The City of Waverley was a local government area about 20 km east-southeast of Melbourne, the state capital of Victoria, Australia. The city covered an area of 60.86 km2, and existed from 1857 until 1994.

==History==

Waverley was first incorporated as the Oakleigh Road District in January 1857, which became the Shire of Oakleigh in December 1871. Parts of the Central and South Ridings were severed to create the Oakleigh Borough, which went on to become the City of Oakleigh on 13 March 1891. The remainder was renamed the Shire of Mulgrave on 19 February 1897. In 1949 and 1959, further areas were annexed to the City of Oakleigh. On 14 April 1961, the Shire of Mulgrave became the City of Waverley.

Council meetings were held at Waverley Town Hall, on Springvale Road, Glen Waverley. It presently serves as the council seat for the City of Monash.
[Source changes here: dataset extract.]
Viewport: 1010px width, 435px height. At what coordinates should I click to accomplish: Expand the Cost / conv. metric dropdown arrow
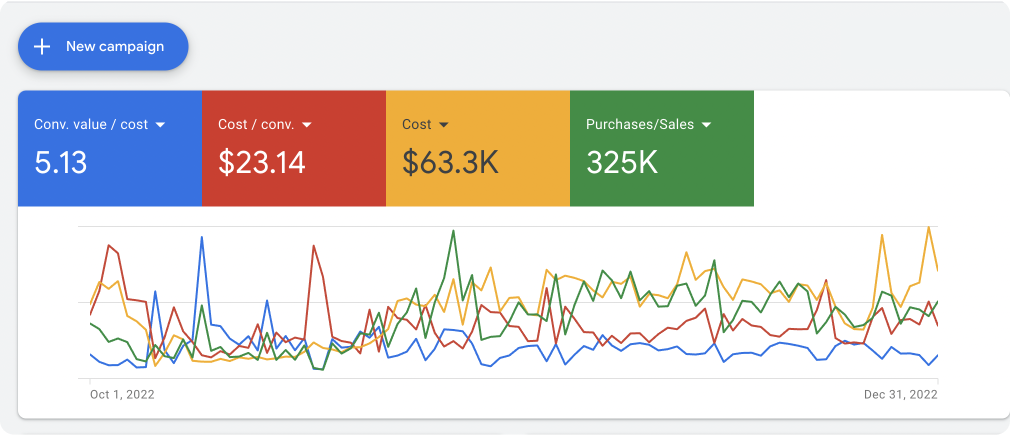307,125
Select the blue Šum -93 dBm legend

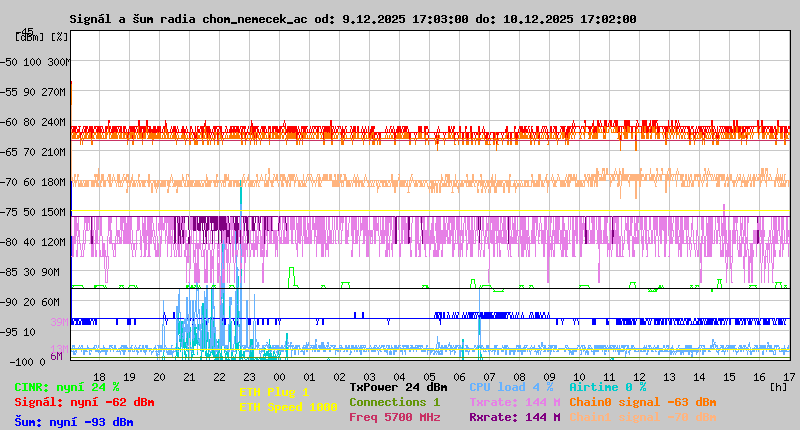pos(74,422)
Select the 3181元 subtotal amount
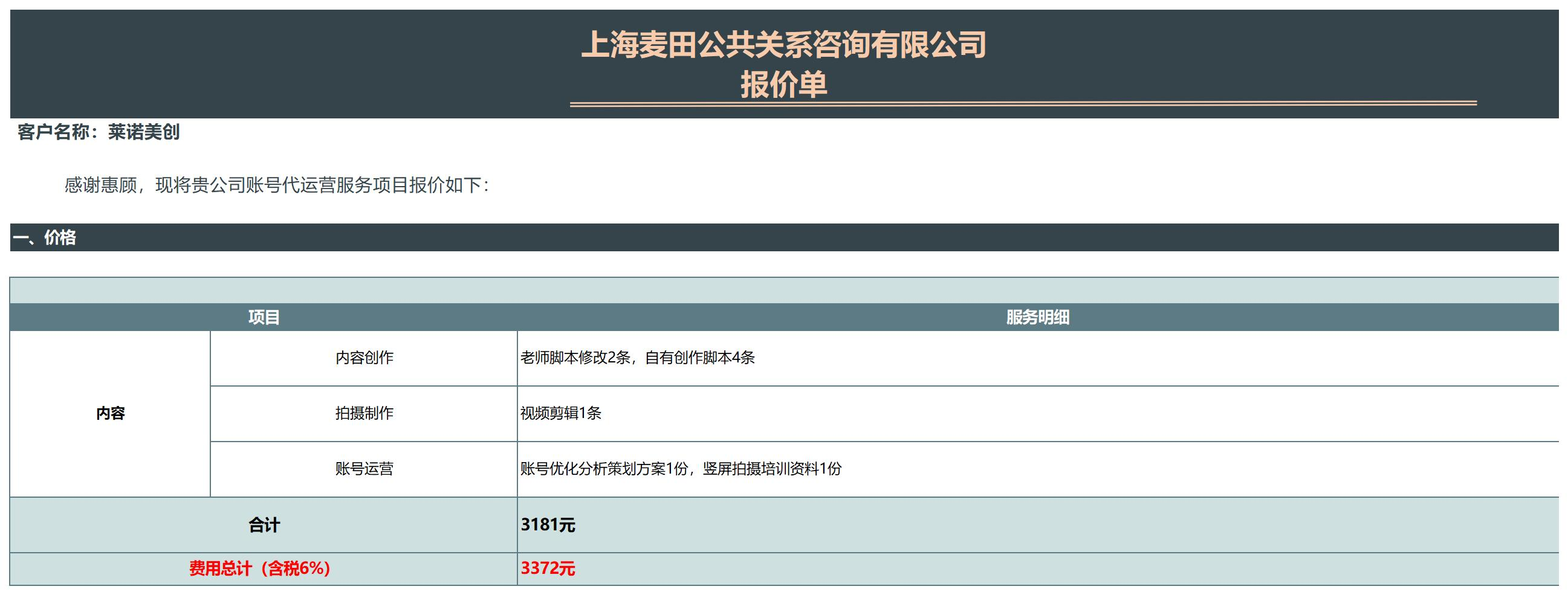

On 15 December 1994, the City of Waverley was abolished, and along with parts of the City of Oakleigh, was merged into the newly created City of Monash. Before the amalgamations, the Cities of Knox and Waverley were the state's two most populous municipalities, with around 125,000 residents each.

==Wards==

The City of Waverley was subdivided into four wards on 31 May 1971, each electing three councillors:
- West Ward
- Centre Ward
- East Ward
- South Ward

==Suburbs==
- Ashwood
- Burwood (shared with the Cities of Box Hill and Camberwell)
- Glen Waverley*
- Jordanville
- Mount Waverley
- Mulgrave
- Notting Hill
- Wheelers Hill

- Council seat.

==Population==

| Year | Population |
|---|---|
| 1954 | 20,293 |
| 1958 | 39,300* |
| 1961 | 44,971 |
| 1966 | 69,832 |
| 1971 | 97,033 |
| 1976 | 117,144 |
| 1981 | 122,471 |
| 1986 | 122,935 |
| 1991 | 118,265 |

- Estimate in the 1958 Victorian Year Book.